▶ _Work task_
What follows is a listing; restate every line of it word for word.

*** Opening Information supplied ***

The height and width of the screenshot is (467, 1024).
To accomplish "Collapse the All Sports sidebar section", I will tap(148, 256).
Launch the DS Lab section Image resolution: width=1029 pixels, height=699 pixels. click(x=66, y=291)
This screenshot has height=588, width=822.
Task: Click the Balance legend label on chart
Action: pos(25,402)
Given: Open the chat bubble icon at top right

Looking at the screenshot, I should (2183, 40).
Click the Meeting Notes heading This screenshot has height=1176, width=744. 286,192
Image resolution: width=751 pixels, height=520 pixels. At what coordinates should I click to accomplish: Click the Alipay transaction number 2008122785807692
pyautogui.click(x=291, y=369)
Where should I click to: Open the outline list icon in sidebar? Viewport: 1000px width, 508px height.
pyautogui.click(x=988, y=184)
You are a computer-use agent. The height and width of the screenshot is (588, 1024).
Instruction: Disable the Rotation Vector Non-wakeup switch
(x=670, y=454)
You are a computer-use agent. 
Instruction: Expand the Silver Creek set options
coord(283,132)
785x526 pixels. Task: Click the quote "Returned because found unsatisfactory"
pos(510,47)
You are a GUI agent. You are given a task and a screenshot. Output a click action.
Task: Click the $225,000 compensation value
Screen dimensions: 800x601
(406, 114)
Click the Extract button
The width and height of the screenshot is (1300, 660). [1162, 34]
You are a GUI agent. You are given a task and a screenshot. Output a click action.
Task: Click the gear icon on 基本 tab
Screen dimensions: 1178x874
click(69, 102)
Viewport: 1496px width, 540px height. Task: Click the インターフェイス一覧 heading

*** Closing Information supplied ***

▶ _Your solution_
The height and width of the screenshot is (467, 1024).
To accomplish "Collapse the All Sports sidebar section", I will tap(148, 256).
Launch the DS Lab section Image resolution: width=1029 pixels, height=699 pixels. click(x=66, y=291)
This screenshot has height=588, width=822.
Task: Click the Balance legend label on chart
Action: pos(25,402)
Given: Open the chat bubble icon at top right

Looking at the screenshot, I should (2183, 40).
Click the Meeting Notes heading This screenshot has height=1176, width=744. 286,192
Image resolution: width=751 pixels, height=520 pixels. At what coordinates should I click to accomplish: Click the Alipay transaction number 2008122785807692
pyautogui.click(x=291, y=369)
Where should I click to: Open the outline list icon in sidebar? Viewport: 1000px width, 508px height.
pyautogui.click(x=988, y=184)
You are a computer-use agent. The height and width of the screenshot is (588, 1024).
Instruction: Disable the Rotation Vector Non-wakeup switch
(x=670, y=454)
You are a computer-use agent. 
Instruction: Expand the Silver Creek set options
coord(283,132)
785x526 pixels. Task: Click the quote "Returned because found unsatisfactory"
pos(510,47)
You are a GUI agent. You are given a task and a screenshot. Output a click action.
Task: Click the $225,000 compensation value
Screen dimensions: 800x601
(406, 114)
Click the Extract button
The width and height of the screenshot is (1300, 660). [1162, 34]
You are a GUI agent. You are given a task and a screenshot. Output a click action.
Task: Click the gear icon on 基本 tab
Screen dimensions: 1178x874
click(69, 102)
Viewport: 1496px width, 540px height. Task: Click the インターフェイス一覧 heading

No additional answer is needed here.